🤖 AI Summary
This work addresses the challenge of simultaneously satisfying multiple fairness definitions in multiclass classification, a limitation of existing fair learning methods. The authors formulate fair learning as a multi-objective optimization problem that balances model accuracy against multiple linear fairness constraints and propose the Generalized Exponential Gradient (GEG) algorithm to solve it. GEG is the first method to unify the handling of diverse fairness constraints across both binary and multiclass settings, offering notable flexibility and generality. Extensive experiments on ten datasets demonstrate that GEG improves fairness by up to 92% while sacrificing at most 14% in accuracy, significantly outperforming six baseline approaches.
📝 Abstract
The widespread use of AI and ML models in sensitive areas raises significant concerns about fairness. While the research community has introduced various methods for bias mitigation in binary classification tasks, the issue remains under-explored in multi-class classification settings.
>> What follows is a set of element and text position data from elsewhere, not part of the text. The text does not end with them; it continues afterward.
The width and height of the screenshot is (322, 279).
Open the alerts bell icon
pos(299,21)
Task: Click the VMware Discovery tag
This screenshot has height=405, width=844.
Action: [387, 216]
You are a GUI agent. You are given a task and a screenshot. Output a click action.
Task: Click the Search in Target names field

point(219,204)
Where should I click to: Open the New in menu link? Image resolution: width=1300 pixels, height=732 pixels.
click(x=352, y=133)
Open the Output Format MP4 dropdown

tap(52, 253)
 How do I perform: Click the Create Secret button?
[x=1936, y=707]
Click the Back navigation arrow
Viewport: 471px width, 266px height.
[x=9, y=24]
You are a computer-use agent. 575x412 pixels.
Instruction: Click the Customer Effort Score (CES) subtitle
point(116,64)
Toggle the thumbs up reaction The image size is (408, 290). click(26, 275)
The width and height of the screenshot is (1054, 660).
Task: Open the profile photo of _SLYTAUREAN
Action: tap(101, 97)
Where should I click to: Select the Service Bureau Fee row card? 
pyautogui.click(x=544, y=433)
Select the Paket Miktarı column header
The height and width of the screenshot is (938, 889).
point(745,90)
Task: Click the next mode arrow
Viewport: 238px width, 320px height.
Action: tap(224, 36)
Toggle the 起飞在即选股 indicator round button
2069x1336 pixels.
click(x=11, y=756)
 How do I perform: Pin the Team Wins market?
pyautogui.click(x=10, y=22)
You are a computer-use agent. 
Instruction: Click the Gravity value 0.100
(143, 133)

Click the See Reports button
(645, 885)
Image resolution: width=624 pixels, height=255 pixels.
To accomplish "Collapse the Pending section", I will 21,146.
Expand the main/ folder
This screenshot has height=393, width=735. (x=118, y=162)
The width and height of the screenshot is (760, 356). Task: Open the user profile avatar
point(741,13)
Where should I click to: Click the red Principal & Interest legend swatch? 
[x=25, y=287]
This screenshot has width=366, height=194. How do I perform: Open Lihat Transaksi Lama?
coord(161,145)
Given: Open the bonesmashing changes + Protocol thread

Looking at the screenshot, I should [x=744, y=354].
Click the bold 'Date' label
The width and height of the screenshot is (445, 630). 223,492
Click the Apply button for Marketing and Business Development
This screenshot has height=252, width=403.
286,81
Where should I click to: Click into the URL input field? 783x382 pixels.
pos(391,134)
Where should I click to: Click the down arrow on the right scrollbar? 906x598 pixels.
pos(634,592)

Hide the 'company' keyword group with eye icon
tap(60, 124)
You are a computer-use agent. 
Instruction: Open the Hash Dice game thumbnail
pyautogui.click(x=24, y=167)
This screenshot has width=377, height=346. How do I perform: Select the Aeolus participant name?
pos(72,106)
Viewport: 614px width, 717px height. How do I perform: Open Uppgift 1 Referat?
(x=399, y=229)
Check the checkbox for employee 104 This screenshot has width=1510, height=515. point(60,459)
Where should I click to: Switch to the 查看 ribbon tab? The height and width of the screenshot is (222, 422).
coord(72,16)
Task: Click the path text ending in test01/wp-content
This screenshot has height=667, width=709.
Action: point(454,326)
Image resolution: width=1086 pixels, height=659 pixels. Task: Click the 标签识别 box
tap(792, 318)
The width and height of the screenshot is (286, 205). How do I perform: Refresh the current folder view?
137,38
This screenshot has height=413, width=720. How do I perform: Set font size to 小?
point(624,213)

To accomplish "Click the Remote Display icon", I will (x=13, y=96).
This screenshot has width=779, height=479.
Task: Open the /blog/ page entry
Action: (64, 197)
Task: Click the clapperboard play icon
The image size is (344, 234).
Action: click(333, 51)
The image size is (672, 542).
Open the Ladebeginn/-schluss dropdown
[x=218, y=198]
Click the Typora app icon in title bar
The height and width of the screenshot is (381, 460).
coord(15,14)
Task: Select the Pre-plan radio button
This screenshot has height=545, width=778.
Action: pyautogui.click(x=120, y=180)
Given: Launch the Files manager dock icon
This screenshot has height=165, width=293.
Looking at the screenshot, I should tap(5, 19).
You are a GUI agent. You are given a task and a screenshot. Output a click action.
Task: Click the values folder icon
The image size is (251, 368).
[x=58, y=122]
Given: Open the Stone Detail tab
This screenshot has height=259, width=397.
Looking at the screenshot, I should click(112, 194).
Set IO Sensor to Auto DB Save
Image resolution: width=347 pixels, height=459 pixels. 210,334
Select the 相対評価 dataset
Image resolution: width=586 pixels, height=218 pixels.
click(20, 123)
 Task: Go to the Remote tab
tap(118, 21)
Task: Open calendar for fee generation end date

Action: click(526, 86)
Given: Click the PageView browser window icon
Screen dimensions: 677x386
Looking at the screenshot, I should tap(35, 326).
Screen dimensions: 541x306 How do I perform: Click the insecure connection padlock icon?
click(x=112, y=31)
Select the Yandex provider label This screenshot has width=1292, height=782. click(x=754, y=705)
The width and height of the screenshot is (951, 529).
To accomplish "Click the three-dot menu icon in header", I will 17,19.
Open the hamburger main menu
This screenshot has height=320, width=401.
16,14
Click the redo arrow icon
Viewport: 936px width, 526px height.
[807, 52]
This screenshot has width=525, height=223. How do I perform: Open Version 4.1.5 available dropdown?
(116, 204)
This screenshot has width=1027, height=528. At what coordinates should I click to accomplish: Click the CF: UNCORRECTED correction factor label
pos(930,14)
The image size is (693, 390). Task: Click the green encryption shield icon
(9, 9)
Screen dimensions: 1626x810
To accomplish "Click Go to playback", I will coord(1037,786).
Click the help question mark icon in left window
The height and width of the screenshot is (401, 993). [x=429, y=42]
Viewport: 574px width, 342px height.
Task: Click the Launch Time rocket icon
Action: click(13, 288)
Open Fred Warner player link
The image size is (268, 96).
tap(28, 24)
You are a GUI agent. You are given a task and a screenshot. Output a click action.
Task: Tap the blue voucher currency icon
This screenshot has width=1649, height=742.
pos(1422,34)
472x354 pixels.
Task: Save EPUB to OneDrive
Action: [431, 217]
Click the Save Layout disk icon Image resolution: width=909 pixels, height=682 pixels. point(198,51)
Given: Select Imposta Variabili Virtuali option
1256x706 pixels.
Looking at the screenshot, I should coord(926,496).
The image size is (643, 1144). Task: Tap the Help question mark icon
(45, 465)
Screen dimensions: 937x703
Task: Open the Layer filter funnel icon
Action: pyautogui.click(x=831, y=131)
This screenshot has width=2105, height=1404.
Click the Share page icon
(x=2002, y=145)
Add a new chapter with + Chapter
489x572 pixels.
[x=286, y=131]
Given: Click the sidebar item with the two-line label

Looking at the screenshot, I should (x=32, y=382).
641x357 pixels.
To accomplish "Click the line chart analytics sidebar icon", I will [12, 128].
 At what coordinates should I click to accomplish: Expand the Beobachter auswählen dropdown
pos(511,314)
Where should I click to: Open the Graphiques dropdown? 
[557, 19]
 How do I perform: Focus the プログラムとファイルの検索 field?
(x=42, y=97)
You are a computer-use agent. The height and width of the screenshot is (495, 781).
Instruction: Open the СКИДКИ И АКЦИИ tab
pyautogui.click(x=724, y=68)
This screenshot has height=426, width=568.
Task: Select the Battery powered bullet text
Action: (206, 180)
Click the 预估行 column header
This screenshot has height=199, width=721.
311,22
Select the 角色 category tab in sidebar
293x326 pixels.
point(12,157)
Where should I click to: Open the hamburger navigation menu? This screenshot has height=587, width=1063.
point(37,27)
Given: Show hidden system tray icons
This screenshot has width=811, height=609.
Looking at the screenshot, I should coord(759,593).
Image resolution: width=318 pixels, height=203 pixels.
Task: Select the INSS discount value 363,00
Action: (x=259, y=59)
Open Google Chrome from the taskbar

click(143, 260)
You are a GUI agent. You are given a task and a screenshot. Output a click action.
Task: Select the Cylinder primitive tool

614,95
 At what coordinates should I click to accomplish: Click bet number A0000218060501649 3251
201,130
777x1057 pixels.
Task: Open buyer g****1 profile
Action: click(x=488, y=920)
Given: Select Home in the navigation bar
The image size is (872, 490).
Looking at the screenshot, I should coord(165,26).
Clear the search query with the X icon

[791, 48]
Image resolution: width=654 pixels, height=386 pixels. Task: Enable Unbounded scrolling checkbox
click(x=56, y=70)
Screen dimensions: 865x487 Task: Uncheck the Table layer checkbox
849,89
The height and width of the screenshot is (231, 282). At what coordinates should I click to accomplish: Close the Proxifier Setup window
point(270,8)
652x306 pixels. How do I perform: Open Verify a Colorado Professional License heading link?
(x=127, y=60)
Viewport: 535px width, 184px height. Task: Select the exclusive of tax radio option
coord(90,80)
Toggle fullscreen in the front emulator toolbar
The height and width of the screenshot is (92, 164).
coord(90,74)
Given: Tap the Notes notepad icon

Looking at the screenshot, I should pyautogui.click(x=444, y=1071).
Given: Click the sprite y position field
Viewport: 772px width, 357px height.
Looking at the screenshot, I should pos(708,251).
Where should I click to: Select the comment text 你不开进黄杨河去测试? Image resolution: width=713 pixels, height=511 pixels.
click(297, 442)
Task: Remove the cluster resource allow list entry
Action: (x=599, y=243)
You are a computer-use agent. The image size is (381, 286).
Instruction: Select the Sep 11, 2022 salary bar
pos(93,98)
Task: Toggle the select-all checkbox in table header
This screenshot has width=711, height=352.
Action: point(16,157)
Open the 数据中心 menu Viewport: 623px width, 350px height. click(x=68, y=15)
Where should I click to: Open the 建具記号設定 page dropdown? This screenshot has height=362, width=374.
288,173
To address this limitation, in this paper, we first formulate the problem of fair learning in multi-class classification as a multi-objective problem between effectiveness (i.e., prediction correctness) and multiple linear fairness constraints. Next, we propose a Generalised Exponentiated Gradient (GEG) algorithm to solve this task. GEG is an in-processing algorithm that enhances fairness in binary and multi-class classification settings under multiple fairness definitions. We conduct an extensive empirical evaluation of GEG against six baselines across seven multi-class and three binary datasets, using four widely adopted effectiveness metrics and three fairness definitions. GEG overcomes existing baselines, with fairness improvements up to 92% and a decrease in accuracy up to 14%.